Input for this task:

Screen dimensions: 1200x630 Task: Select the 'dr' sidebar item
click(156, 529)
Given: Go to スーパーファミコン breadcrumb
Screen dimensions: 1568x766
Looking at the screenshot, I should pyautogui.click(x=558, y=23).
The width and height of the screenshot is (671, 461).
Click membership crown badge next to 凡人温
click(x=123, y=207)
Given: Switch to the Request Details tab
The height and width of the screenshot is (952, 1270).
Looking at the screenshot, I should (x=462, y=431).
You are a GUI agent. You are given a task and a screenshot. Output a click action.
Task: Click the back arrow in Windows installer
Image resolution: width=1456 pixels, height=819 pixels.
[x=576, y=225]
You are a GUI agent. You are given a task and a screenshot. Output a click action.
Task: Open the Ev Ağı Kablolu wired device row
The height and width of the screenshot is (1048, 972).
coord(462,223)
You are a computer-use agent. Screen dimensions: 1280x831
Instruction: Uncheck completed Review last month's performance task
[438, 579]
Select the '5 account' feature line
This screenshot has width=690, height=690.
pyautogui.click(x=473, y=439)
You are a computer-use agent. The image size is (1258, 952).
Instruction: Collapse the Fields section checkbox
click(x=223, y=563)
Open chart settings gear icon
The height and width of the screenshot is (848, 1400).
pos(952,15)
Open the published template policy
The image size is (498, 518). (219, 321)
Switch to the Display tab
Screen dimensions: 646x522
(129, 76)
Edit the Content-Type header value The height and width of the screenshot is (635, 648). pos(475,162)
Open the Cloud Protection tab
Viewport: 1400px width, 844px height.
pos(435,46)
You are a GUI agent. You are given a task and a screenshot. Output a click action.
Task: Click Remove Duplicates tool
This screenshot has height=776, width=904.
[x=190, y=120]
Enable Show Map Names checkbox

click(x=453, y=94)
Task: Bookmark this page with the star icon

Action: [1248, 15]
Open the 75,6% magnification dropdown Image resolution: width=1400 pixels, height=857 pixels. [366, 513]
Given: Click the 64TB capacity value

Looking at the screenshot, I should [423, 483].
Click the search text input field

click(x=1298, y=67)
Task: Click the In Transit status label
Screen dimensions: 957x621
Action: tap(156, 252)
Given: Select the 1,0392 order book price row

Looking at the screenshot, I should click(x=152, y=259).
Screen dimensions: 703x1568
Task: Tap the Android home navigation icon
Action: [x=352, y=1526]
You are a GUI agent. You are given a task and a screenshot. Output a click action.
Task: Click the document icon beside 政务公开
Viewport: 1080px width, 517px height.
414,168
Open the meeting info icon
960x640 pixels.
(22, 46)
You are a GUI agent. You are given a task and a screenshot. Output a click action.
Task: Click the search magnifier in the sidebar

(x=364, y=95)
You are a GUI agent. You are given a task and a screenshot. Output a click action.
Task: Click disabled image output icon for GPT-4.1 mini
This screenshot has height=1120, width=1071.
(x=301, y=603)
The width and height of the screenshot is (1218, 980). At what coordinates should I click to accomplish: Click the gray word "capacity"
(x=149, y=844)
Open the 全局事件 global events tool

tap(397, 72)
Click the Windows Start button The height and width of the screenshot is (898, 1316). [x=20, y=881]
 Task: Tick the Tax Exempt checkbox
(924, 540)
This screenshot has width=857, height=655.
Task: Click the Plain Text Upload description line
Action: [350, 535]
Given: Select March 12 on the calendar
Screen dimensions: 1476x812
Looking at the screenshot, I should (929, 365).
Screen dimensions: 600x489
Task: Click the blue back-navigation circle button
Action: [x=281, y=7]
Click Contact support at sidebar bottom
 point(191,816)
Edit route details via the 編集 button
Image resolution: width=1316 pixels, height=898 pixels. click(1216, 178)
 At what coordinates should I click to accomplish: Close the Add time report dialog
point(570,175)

Exercise details:
Format the lines of the records above, from the line containing "Open the meeting info icon" up to and including the line containing "Click the Windows", as a Markdown table with the columns "No." and "Line". Number the rows in order and leave out blank lines.

Reply to the task:
| No. | Line |
|---|---|
| 1 | Open the meeting info icon |
| 2 | 960x640 pixels. |
| 3 | (22, 46) |
| 4 | You are a GUI agent. You are given a task and a screenshot. Output a click action. |
| 5 | Task: Click the search magnifier in the sidebar |
| 6 | (x=364, y=95) |
| 7 | You are a GUI agent. You are given a task and a screenshot. Output a click action. |
| 8 | Task: Click disabled image output icon for GPT-4.1 mini |
| 9 | This screenshot has height=1120, width=1071. |
| 10 | (x=301, y=603) |
| 11 | The width and height of the screenshot is (1218, 980). At what coordinates should I click to accomplish: Click the gray word "capacity" |
| 12 | (x=149, y=844) |
| 13 | Open the 全局事件 global events tool |
| 14 | tap(397, 72) |
| 15 | Click the Windows Start button The height and width of the screenshot is (898, 1316). [x=20, y=881] |